Publié le 14 février 2023

Avouez qu’il vous intrigue, ce jeu, qui semble faire le grand écart entre le jeu abstrait et le jeu narratif. Et le pitch, reconnaissons-le, est totalement fou. Deux adversaires qui tentent de s’éliminer l’un l’autre à travers trois époques : passé, présent et futur. Des règles maitrisées en 5 minutes, et pourtant un logo Expert qui vient titiller nos neurones… Ne bougez pas : je vais tout vous expliquer.

Échecs temporels

Sur la forme, je vous le concède, la première rencontre avec le jeu est celle de l’abstraction. 3 plateaux à damiers alignés, et quelques pions – noirs et blancs – qui vous plongent d’emblée dans une atmosphère… euh… pas du tout narrative. On s’attendrait presque à tomber sur un vieux problème de Jeux & Stratégies, indiquant « Blanc est mat en cinq coups ». De fait, l’histoire de Demain tu m’as tué est singulière. Deux inventeurs qui se disputent la paternité de la création du voyage temporel. Et qui décident de régler leurs comptes en s’affrontant simultanément dans le présent, le passé et le futur, c’est-à-dire les 3 damiers qui sont devant vous.

Un tour de jeu est redoutablement simple. Votre personnage (qui est présent dans les trois espaces temporels en début de partie) doit effectuer deux actions. Cela peut d’ailleurs être deux fois la même. Et dans tous les cas il s’agira d’un déplacement. Il pourra donc :

  • Se déplacer d’une case
  • Se déplacer vers un autre plateau.

Au cours d’un déplacement sur le même plateau, vous aurez l’opportunité de pousser un pion adverse contre le mur qui entoure le damier. Faites-le ! Si si ! Car vous aurez alors réussi à éliminer le pion ennemi dans cette ligne temporelle. Mais attention : ce n’esy valable que pour le plateau concerné. Comprenez par là que si vous éliminez votre adversaire dans le passé, il faudra quand même aller l’éliminer dans le présent et dans le futur.

Notez aussi que si vous avez un peu de style, vous pourrez même éliminer un adversaire en créant un paradoxe temporel, c’est-à-dire en poussant un pion adverse vers contre autre pion adverse. Parce que – comme moi vous avez beaucoup lu sur la question – il ne faut jamais jamais JAMAIS rencontrer son propre soi venant d’une autre époque : ça a tendance à bousiller le continuum espace-temps, toussa. Donc si par hasard votre adversaire a deux pions dans la même époque, il suffit qu’ils se touchent pour être éliminés tous les deux. Facile, non ?

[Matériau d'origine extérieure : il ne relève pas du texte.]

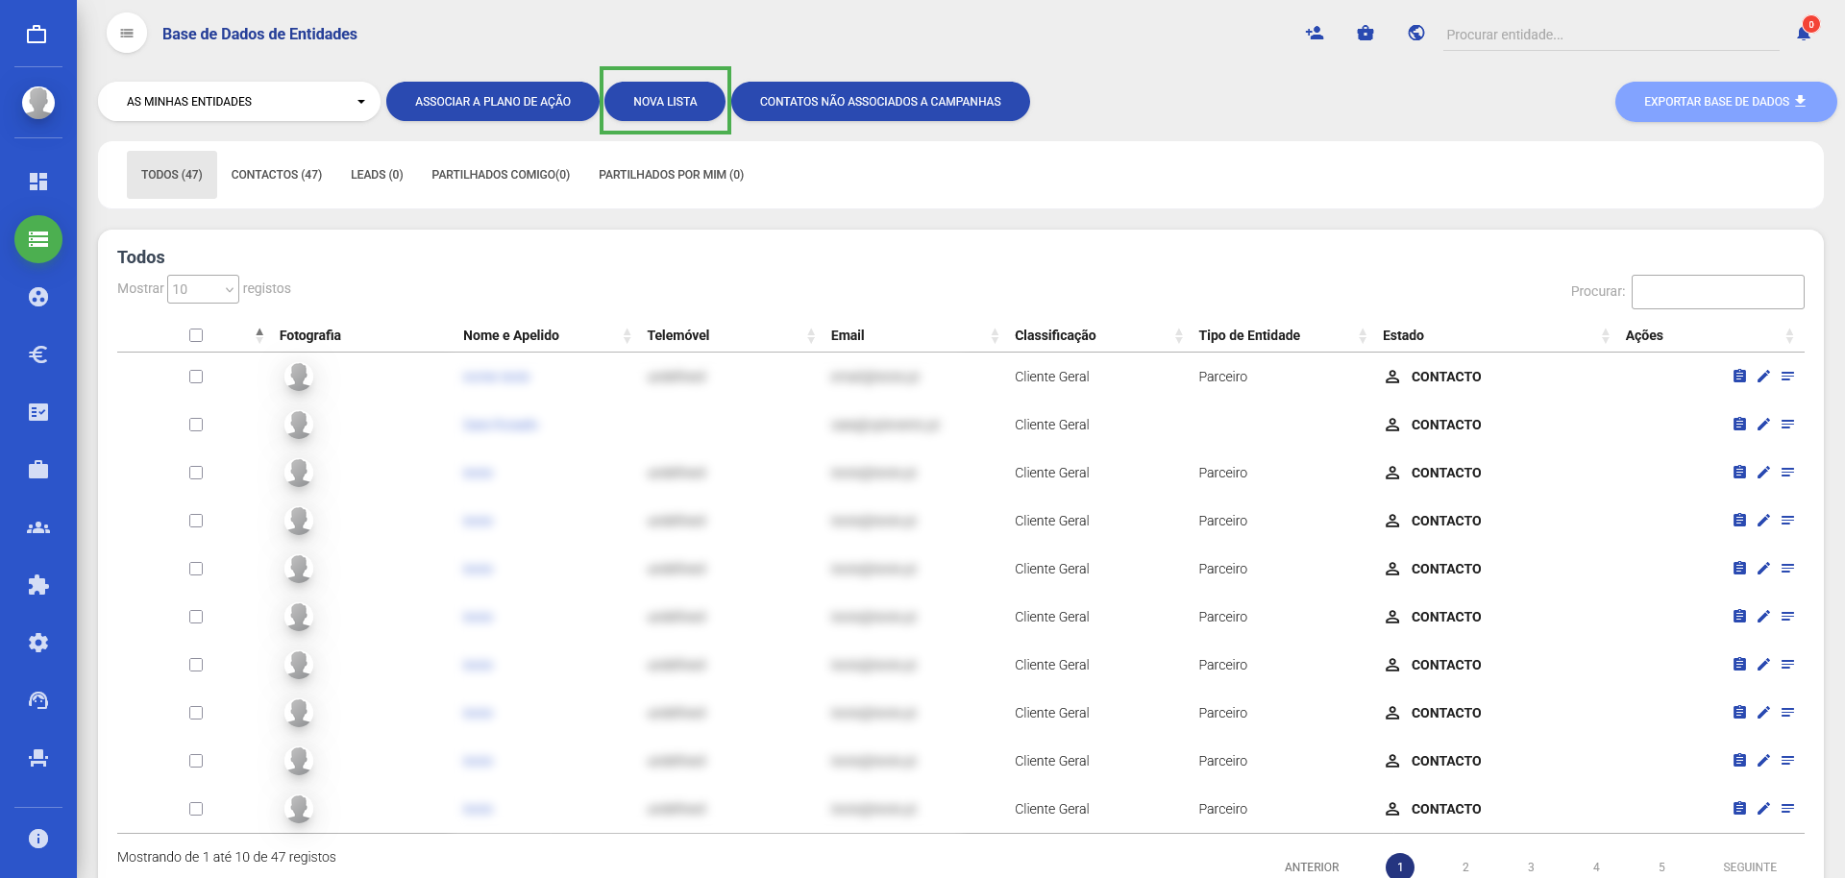Open the As Minhas Entidades dropdown
This screenshot has width=1845, height=878.
coord(239,102)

« Comment ça, deux pions dans la même époque ? »

Haha, je savais que cette phrase allait vous poser question. Eh bien… Figurez-vous que nos deux adversaires ont créé une machine à voyager dans le temps, et donc ils ont la possibilité… de voyager dans le temps.

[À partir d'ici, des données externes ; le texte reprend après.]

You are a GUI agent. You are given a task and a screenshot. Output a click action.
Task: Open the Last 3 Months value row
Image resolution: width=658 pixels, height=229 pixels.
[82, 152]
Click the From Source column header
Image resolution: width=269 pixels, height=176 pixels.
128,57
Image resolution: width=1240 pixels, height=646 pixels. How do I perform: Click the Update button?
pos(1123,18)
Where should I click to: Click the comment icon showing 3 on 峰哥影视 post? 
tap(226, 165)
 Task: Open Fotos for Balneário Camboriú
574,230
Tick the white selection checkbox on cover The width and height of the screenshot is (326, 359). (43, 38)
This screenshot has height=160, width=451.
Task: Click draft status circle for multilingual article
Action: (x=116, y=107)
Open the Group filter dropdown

Une action peut donc être utilisée pour se déplacer non pas sur le plateau, mais vers le plateau adjacent, sur la même case que celle que vous souhaitez quitter. Il faut évidemment qu’elle soit libre (afin de ne pas vous transformer en bouillie protoplasmique), mais sachez qu’il est en effet tout à fait possible de vadrouiller entre passé, présent et futur sans que cela ne pose de gros souci, ce qui est une perspective plutôt chouette.

À un mini détail près.

Si je me déplace vers la période suivante (du passé au présent ou du présent au futur), les choses sont plutôt simples. Presque banales. Je quitte hier pour aller vers aujourd’hui : quelque chose qui serait arrivé de toute manière, finalement. Donc on ne va pas crier au miracle, tout juste au raccourci.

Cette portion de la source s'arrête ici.